§ How to complete this task
With nothing left out, give the data back exactly.

§ Provided data
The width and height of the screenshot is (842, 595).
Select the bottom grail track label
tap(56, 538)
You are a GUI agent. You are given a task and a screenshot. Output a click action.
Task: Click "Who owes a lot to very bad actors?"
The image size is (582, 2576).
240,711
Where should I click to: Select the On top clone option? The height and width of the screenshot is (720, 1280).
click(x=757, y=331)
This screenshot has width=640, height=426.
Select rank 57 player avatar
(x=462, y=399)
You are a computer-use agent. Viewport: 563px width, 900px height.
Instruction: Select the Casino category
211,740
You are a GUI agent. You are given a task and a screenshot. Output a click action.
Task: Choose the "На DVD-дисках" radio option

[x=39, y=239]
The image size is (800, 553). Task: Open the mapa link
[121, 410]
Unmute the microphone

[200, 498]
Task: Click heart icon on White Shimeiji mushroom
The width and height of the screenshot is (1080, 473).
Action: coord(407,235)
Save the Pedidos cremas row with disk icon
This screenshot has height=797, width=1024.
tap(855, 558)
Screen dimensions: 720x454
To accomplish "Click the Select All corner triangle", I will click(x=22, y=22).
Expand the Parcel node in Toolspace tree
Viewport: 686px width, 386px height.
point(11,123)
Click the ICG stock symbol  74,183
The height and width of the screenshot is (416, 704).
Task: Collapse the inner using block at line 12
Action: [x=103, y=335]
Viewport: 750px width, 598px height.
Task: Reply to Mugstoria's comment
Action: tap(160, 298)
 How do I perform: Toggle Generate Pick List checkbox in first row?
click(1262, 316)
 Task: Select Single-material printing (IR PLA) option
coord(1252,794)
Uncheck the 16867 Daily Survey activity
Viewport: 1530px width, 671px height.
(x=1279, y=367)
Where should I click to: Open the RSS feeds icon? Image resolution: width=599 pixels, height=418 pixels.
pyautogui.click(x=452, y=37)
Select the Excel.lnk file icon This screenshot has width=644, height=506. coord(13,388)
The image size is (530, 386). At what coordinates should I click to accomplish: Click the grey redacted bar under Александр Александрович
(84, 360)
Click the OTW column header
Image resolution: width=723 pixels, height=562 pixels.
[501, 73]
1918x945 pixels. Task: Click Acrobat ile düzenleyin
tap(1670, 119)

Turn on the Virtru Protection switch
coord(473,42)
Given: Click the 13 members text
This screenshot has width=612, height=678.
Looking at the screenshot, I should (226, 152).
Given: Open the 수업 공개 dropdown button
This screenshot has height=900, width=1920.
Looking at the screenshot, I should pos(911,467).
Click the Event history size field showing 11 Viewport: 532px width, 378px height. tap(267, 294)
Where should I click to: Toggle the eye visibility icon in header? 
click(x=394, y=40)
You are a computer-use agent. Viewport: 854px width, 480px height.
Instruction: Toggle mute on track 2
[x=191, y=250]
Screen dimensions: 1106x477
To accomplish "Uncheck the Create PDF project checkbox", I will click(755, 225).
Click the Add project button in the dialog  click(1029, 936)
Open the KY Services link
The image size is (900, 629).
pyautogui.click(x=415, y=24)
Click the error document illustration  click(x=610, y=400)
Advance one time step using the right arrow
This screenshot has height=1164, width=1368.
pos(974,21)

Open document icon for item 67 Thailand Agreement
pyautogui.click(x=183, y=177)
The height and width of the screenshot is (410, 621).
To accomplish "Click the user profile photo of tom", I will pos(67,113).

§ Response
The width and height of the screenshot is (842, 595).
Select the bottom grail track label
tap(56, 538)
You are a GUI agent. You are given a task and a screenshot. Output a click action.
Task: Click "Who owes a lot to very bad actors?"
The image size is (582, 2576).
240,711
Where should I click to: Select the On top clone option? The height and width of the screenshot is (720, 1280).
click(x=757, y=331)
This screenshot has width=640, height=426.
Select rank 57 player avatar
(x=462, y=399)
You are a computer-use agent. Viewport: 563px width, 900px height.
Instruction: Select the Casino category
211,740
You are a GUI agent. You are given a task and a screenshot. Output a click action.
Task: Choose the "На DVD-дисках" radio option

[x=39, y=239]
The image size is (800, 553). Task: Open the mapa link
[121, 410]
Unmute the microphone

[200, 498]
Task: Click heart icon on White Shimeiji mushroom
The width and height of the screenshot is (1080, 473).
Action: coord(407,235)
Save the Pedidos cremas row with disk icon
This screenshot has height=797, width=1024.
tap(855, 558)
Screen dimensions: 720x454
To accomplish "Click the Select All corner triangle", I will click(x=22, y=22).
Expand the Parcel node in Toolspace tree
Viewport: 686px width, 386px height.
point(11,123)
Click the ICG stock symbol  74,183
The height and width of the screenshot is (416, 704).
Task: Collapse the inner using block at line 12
Action: [x=103, y=335]
Viewport: 750px width, 598px height.
Task: Reply to Mugstoria's comment
Action: tap(160, 298)
 How do I perform: Toggle Generate Pick List checkbox in first row?
click(1262, 316)
 Task: Select Single-material printing (IR PLA) option
coord(1252,794)
Uncheck the 16867 Daily Survey activity
Viewport: 1530px width, 671px height.
(x=1279, y=367)
Where should I click to: Open the RSS feeds icon? Image resolution: width=599 pixels, height=418 pixels.
pyautogui.click(x=452, y=37)
Select the Excel.lnk file icon This screenshot has width=644, height=506. coord(13,388)
The image size is (530, 386). At what coordinates should I click to accomplish: Click the grey redacted bar under Александр Александрович
(84, 360)
Click the OTW column header
Image resolution: width=723 pixels, height=562 pixels.
[501, 73]
1918x945 pixels. Task: Click Acrobat ile düzenleyin
tap(1670, 119)

Turn on the Virtru Protection switch
coord(473,42)
Given: Click the 13 members text
This screenshot has width=612, height=678.
Looking at the screenshot, I should (226, 152).
Given: Open the 수업 공개 dropdown button
This screenshot has height=900, width=1920.
Looking at the screenshot, I should pos(911,467).
Click the Event history size field showing 11 Viewport: 532px width, 378px height. tap(267, 294)
Where should I click to: Toggle the eye visibility icon in header? 
click(x=394, y=40)
You are a computer-use agent. Viewport: 854px width, 480px height.
Instruction: Toggle mute on track 2
[x=191, y=250]
Screen dimensions: 1106x477
To accomplish "Uncheck the Create PDF project checkbox", I will click(755, 225).
Click the Add project button in the dialog  click(1029, 936)
Open the KY Services link
The image size is (900, 629).
pyautogui.click(x=415, y=24)
Click the error document illustration  click(x=610, y=400)
Advance one time step using the right arrow
This screenshot has height=1164, width=1368.
pos(974,21)

Open document icon for item 67 Thailand Agreement
pyautogui.click(x=183, y=177)
The height and width of the screenshot is (410, 621).
To accomplish "Click the user profile photo of tom", I will pos(67,113).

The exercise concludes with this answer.